En se fiant aux vidéos de démonstration qui circulent sur Internet ou aux discours marketing des constructeurs, on pourrait penser que des voitures 100 % autonomes circuleront d’ici quelques années dans les rues de nos villes, au milieu du trafic urbain. Sauf que, selon un chercheur spécialiste de ce sujet, ce scénario n’a aucune chance de se réaliser. « Cela ne veut pas dire que les démonstrations que l’on peut voir sur Internet sont truquées, mais l’on omet de dire qu’elles requièrent des conditions idéales », explique Raoul de Charette, chercheur en vision par ordinateur qui travaille au sein de l’équipe RITS (Robotic and Intelligent Transportation Systems) de l’Inria.

Selon ce chercheur, les limites touchent tant à la perception qu’à l’intelligence artificielle. Avec des conséquences pratiques tout ce qu’il y a de concret : comme l’impossibilité pour les véhicules autonomes de se déplacer s’il pleut ou même d’avancer dans une circulation chargée, comme celle qu’on trouve aujourd’hui dans toutes les grandes villes !

Pré-câblage de l’environnement

Et ce n’est pas tout. Selon Raoul de Charette, pour faire fonctionner leurs prototypes, les industriels emploient tous des cartes sémantiques, permettant de ‘pré-charger’ les algorithmes avec une connaissance de l’environnement. Schématiquement, grâce à un premier passage permettant de localiser les points d’intérêt (les feux, les panneaux, les passages piétons…), on construit une carte répertoriant tous ces éléments influant sur la conduite. Ensuite, le véhicule emploie ses capteurs de positionnement (capteur inertiel et GPS) pour se situer dans l’espace et chercher les points d’intérêt dans l’environnement. La prise en compte des éléments de l’environnement situés hors de ces zones pré-fléchées étant sous-pondérée par l’algorithme. « Si un feu tricolore ne figure pas dans la base de données, l’algorithme ne pourra pas le détecter, illustre le chercheur. Cela limite la voiture à ne pouvoir conduire que dans des environnements connus et cartographiés. »

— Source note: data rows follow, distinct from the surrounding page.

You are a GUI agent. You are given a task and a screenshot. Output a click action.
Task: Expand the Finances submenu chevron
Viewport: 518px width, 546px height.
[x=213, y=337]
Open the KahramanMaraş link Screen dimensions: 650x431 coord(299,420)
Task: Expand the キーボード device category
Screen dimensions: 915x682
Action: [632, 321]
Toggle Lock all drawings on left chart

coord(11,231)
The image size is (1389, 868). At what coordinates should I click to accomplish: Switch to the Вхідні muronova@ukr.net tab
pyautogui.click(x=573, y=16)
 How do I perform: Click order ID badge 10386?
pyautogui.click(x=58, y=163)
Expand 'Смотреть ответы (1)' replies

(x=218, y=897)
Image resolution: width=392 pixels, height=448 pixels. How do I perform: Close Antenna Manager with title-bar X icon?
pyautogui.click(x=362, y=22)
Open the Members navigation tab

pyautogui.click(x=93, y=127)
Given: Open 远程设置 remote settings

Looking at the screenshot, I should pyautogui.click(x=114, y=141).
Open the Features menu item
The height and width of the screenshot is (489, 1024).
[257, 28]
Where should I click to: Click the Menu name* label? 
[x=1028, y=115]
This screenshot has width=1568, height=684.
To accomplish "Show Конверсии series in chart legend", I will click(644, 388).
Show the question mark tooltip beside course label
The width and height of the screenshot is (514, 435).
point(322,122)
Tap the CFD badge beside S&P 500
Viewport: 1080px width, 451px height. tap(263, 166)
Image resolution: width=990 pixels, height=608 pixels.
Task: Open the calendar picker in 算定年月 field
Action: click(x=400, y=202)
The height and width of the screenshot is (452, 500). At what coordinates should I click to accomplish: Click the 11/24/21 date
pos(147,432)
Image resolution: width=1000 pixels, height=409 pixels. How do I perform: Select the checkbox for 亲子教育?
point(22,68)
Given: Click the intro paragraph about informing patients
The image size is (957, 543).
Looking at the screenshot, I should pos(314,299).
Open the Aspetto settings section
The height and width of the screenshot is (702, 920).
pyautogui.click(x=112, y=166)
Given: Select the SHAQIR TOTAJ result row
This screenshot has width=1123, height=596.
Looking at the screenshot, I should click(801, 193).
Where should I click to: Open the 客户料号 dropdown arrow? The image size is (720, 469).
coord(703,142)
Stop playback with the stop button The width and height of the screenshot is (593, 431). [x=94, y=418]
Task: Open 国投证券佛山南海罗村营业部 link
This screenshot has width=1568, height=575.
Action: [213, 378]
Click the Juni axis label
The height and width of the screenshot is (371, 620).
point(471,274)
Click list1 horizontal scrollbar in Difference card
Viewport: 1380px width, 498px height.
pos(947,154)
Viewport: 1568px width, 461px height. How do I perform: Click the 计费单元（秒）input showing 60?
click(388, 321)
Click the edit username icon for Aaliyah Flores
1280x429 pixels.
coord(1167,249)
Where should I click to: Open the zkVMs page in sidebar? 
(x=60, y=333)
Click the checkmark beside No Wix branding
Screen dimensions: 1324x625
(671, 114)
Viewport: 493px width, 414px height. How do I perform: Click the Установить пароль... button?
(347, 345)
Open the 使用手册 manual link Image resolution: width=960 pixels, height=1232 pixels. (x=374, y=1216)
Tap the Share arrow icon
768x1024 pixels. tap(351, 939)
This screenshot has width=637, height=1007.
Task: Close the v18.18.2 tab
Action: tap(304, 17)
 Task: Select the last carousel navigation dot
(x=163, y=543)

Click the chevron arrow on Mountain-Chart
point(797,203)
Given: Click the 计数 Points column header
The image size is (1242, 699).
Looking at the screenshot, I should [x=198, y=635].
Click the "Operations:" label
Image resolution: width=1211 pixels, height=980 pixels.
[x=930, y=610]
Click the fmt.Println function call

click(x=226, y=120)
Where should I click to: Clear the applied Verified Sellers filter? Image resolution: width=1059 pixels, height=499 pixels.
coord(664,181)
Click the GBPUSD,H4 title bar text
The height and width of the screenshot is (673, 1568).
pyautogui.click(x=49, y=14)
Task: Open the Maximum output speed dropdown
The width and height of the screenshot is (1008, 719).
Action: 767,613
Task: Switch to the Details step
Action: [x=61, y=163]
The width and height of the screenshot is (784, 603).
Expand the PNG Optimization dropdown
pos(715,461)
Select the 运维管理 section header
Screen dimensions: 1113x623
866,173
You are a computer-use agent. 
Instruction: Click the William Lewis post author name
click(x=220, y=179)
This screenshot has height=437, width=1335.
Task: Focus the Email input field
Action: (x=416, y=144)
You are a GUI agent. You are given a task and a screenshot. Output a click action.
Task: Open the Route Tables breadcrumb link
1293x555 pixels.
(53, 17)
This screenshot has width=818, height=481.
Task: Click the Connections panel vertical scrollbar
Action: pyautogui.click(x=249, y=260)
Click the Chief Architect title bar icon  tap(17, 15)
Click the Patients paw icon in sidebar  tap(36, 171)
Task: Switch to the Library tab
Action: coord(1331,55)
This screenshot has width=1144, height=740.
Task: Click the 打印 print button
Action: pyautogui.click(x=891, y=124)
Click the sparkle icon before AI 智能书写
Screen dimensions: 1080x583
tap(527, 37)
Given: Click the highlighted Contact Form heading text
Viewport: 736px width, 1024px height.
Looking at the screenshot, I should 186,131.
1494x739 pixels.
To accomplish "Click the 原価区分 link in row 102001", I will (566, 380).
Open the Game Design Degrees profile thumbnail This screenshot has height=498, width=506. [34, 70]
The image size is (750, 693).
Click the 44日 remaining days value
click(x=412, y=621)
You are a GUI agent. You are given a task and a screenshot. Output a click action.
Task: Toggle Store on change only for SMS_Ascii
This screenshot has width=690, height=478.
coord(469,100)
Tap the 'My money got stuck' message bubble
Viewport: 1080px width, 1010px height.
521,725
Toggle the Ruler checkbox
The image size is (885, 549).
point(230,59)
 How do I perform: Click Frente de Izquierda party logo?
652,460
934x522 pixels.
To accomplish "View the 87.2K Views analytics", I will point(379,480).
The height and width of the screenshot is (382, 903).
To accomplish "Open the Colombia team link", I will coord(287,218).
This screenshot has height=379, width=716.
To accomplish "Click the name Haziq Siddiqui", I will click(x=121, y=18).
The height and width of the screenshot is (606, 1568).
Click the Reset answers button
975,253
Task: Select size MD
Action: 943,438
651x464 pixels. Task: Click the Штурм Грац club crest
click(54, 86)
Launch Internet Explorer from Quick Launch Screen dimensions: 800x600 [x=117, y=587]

En termes techniques, l’algorithme ne réalise pas une tâche de détection, mais de classification. Si les constructeurs en passent par cette simplification de l’environnement – ‘détail’ qu’ils omettent bien de préciser -, c’est qu’ils sont contraints d’en passer par là. « Même si on obtient 99 % de détection en environnement ouvert – ce qui est excellent -, c’est insuffisant pour un véhicule autonome. On aurait besoin de 100%. L’utilisation d’une cartographie précise (ou ‘base de donnée’) permet donc de palier ce manque de fiabilité », reprend Raoul de Charette.

S’il pleut, tout s’arrête

Raoul de Charette, ingénieur expert de l'équipe-projet RITS
Raoul de Charette, ingénieur expert de l’équipe-projet RITS.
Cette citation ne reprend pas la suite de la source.